Die ersten empirischen Untersuchungen zu sexueller Sozialisation für die Sekundarstufe I, existieren über die Altersgruppe der 9 bis 13-jährigen. Die Studie von Milhoffer zur„Selbstwahrnehmung, Sexualwissen, und Körpergefühl von Kindern in 3. bis 6. Klassen“,wurde von der Bundeszentrale für gesundheitliche Aufklärung (BZgA) zwischen 1995 und 1997 im Auftrag gegeben und unter 500 Kindern durchgeführt (Sielert 2005). Die Studie gibt Aufschluss über die psychischen Dispositionen von Kindern im Übergang zur Pubertät. Zudem stellt sie heraus wie stark sie sich über ihren Körper und ihr Bewegungsbedürfnis definieren, wann sie sich in der Schule besonders wohl fühlen, wo ihre körperlichen Grenzen im Umgang miteinander liegen, welche Erfahrungen sie mit Verliebtsein haben, wie sie körperliche Übergriffe durch andere Kinder und Erwachsene bewerten, wo sie sich ihre Informationen über Sexualität holen und wie ihre Einstellungen zur Darstellung von Sexualität in den Medien sind (Milhoffer 2000).

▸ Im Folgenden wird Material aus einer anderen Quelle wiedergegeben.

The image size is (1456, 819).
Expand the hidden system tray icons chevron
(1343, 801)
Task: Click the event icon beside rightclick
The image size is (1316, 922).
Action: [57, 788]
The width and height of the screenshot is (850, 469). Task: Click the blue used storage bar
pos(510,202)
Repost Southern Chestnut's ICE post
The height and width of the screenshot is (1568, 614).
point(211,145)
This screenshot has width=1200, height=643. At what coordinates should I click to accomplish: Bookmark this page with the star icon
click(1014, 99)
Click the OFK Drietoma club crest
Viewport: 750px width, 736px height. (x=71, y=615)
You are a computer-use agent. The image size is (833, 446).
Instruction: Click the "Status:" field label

Eine weitere empirische Studie, ebenfalls von der BZgA in Auftrag gegeben, wurde 2000durchgeführt, mit dem Titel „Wie sie sich fühlen, was sie sich wünschen. Eine empirische Studie über Mädchen und Jungen auf dem Weg in die Pubertät“ (vgl. Milhoffer 2000). Ein interessantes Ergebnis der Studie ist, dass SchülerInnen sich mehr Sportunterricht, mehr Möglichkeiten zur Bewegung, mehr Gelegenheit zum gemütlichen Miteinander und mehr Chancen zu kreativer Betätigung an der Schule wünschen, in denen sie koedukativ statt geschlechtsgetrennt unterrichtet werden. Die Ausnahme des koedukativen Unterrichtes ist der Sexualkundeunterricht, hier bevorzugen mehr Jungen und Mädchen geschlechtsgetrennt unterrichtet zu werden (Milhoffer 2000). Zudem wurde herausgefunden, dass Mädchen häufiger Verantwortung gegenüber sexuellen Risiken zeigen, wie Krankheiten, Infektionen, Frühschwangerschaften und Angst vor sexueller Gewalt äußern. Auch Jungen sehen in den Risiken und Gefahren ein Problem, interessieren sich jedoch vergleichsweise häufiger für den Lustaspekt von Sexualität, wie Sex, Orgasmen und den Sexualakt an sich (Sielert 2005).
Zusätzlich erfolgt durch die BZgA eine regelmäßige Repräsentativbefragung zum Thema Jugendsexualität (vgl. BZgA 2010). Auch wenn diese viele Interessante Aufschlüsse über die Gedanken- und Gefühlswelt, sowie den Kenntnisstand von Kindern und Jugendlichen zur Sexualität liefern, lassen sich jedoch keine Einblicke in Bezug auf getrenntgeschlechtlichen Sexualkundeunterricht gewähren.